TCS experienced a decrease in market share in North America, moving from 53.4% in FY23 to 51.1% in FY24. Infosys, too, saw a decline in North America, with the revenue share reducing from 61.0% to 59.6%, while Wipro showed stability and slight growth in the Americas, with Americas 1 growing from 28.5% to 30.0% in revenue share but Americas 2 fell from 30.8% to 30.1%.

Further, the banking failures of Silicon Valley Bank and Signature Bank witnessed in the US in early 2023 and the US Federal Reserve’s higher-for-longer rate hike moto hampered deals from the BFSI sector. Indian IT companies get at least 25% of their total revenue share from the sector.

In the BFSI sector, all three companies experienced volatility. Wipro reported nearly a 9% drop in revenue from this segment in FY24, while TCS saw a 1% decline in BFSI revenues in constant currency terms.

Deal wins

While these IT companies said they bagged a record number of deals, there remains a paradox of increased deal wins against the actual revenue outcomes. Infosys said it achieved a record high in deal value, securing contracts worth $17.6 billion throughout the year, with a notable $4.5 billion in the last quarter alone, but still slashed its revenue growth expectation for FY25 between a mere 1-3% from a previous 4-7%. And this is after the company revised its revenue forecasts downward multiple times throughout FY24.

In response, many brokerage firms such as Nomura and ICICI Securities have reduced their target prices for Infosys stock, signaling concerns about the sector’s short-term growth prospects. “The net new component (of Infosys was) at 44%, down sharply from 71% in Q3, skewed more towards renewals,” ICICI Securities said.

TCS and Wipro also boasted robust deal pipelines; however, these successes did not translate into proportional revenue gains, primarily due to weak discretionary spending across their client bases, they said. The guarded outlook for FY25 reflects ongoing uncertainties, with Infosys and TCS particularly emphasizing the unpredictable market conditions.
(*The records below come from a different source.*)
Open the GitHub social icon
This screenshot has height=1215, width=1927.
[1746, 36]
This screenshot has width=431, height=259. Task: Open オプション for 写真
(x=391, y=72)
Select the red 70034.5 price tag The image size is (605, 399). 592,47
“I don’t want to hazard a guess and say that growth would be returning in Q1 or Q2, it will be calling in too soon,” TCS, CEO, K Krithivasan said.
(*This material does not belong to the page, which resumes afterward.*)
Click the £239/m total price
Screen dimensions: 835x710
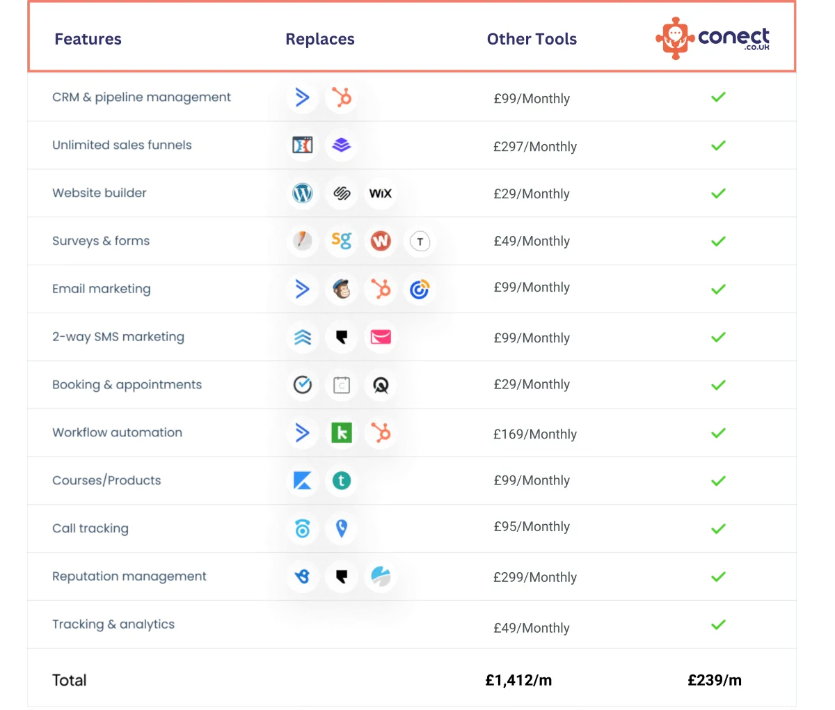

However, TCS anticipates potential growth rebounds in the US and banking sectors, although the exact magnitude and pace of recovery remain uncertain. “The US and banking should start to grow soon, according to management, but the quantum and pace of the pickup wasn’t clear,” noted HSBC Global Research in a report.

Gen AI Frenzy

Despite these challenges, there is a beacon of strategic optimism in the companies’ focus on AI and GenAI, where they are also continuously looking for a strategic realignment towards more efficient operational models using these new technologies.

TCS said it has doubled down on its commitment to these technologies, significantly enhancing its deal pipeline in these areas to $900 million. Krithivasan emphasized the strategic importance of these initiatives, stating, “Our investment in AI and GenAI is not just about staying current. It’s about setting the pace, leveraging these technologies to transform client businesses and our own operational models”. Wipro also said it was seeing strong traction in the generative artificial intelligence space, without disclosing its revenue numbers. “Artificial intelligence is transforming our clients’ needs as they seek to harness its power for competitive advantage and enhanced business value,” Srinivas Pallia, the newly appointed CEO and managing director said.